▸ **What the task asks**
With the pictures left out, retype exactly the lines below starting at the line that contains "The height and width of the screenshot is (493, 1080)." and ending at the line that contains "Where should I click to: Open".

▸ **Task inputs**
━━━━━━
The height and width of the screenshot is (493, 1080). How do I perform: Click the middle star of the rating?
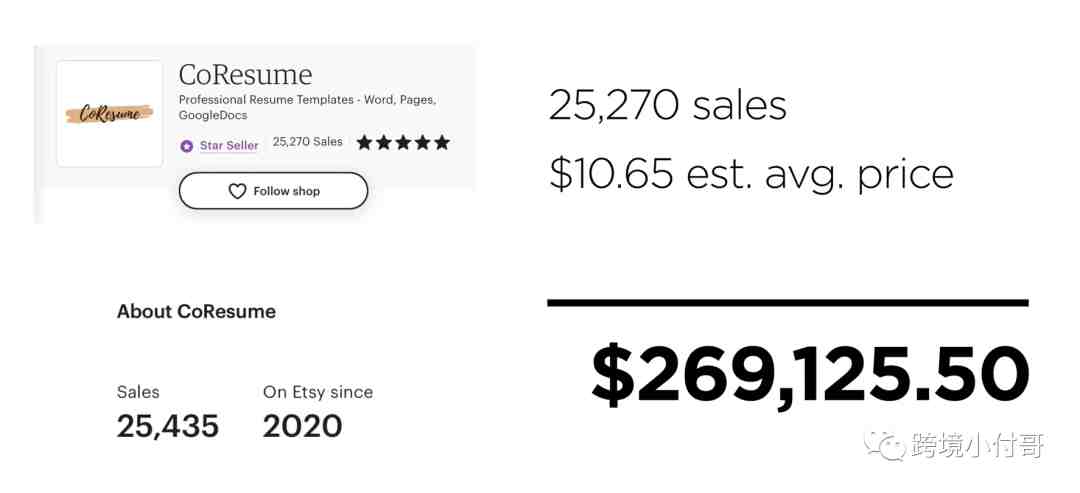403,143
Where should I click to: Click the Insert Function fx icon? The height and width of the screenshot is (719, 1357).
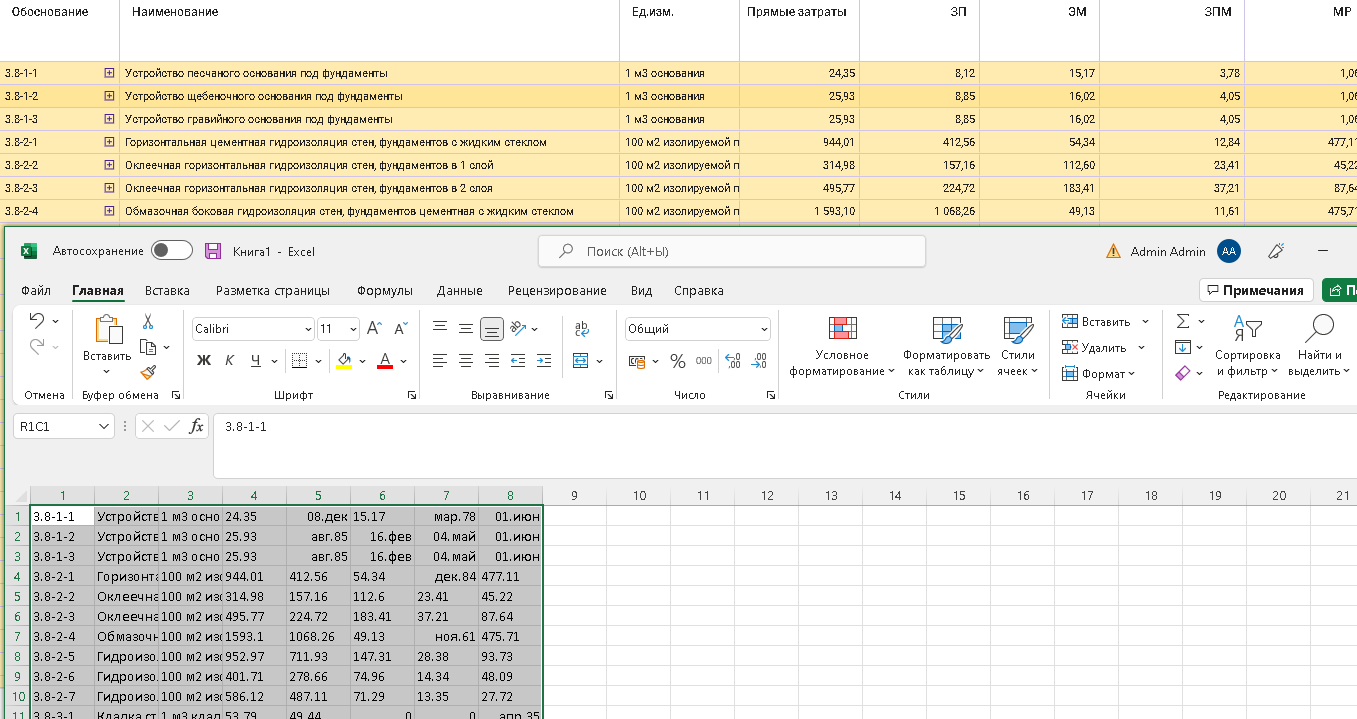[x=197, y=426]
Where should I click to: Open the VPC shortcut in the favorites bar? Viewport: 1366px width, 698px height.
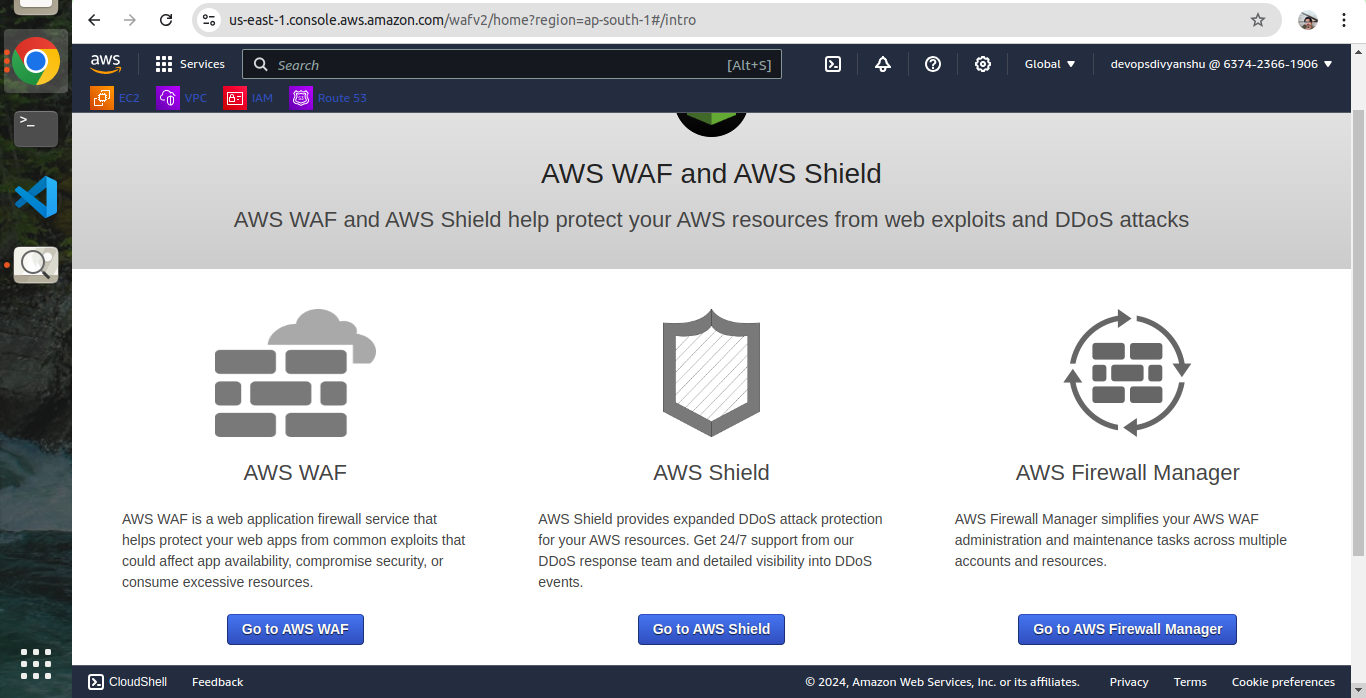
━━━━━━
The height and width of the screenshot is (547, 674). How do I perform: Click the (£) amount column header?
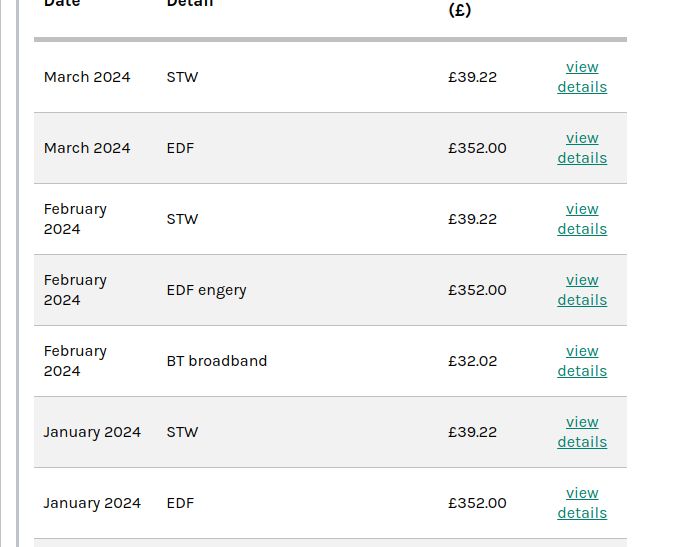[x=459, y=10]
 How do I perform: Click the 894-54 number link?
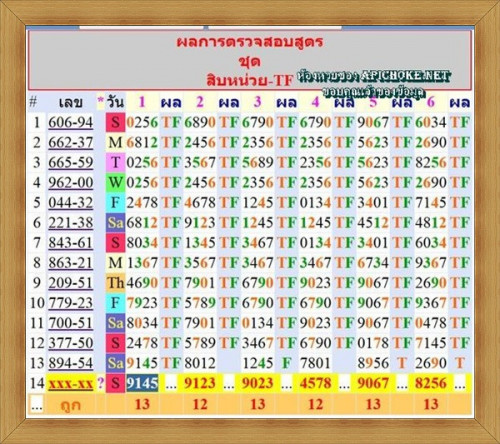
━━━━━━
▸ **Response to this exercise**
The height and width of the screenshot is (493, 1080). How do I perform: Click the middle star of the rating?
403,143
Where should I click to: Click the Insert Function fx icon? The height and width of the screenshot is (719, 1357).
[x=197, y=426]
Where should I click to: Open the VPC shortcut in the favorites bar? Viewport: 1366px width, 698px height.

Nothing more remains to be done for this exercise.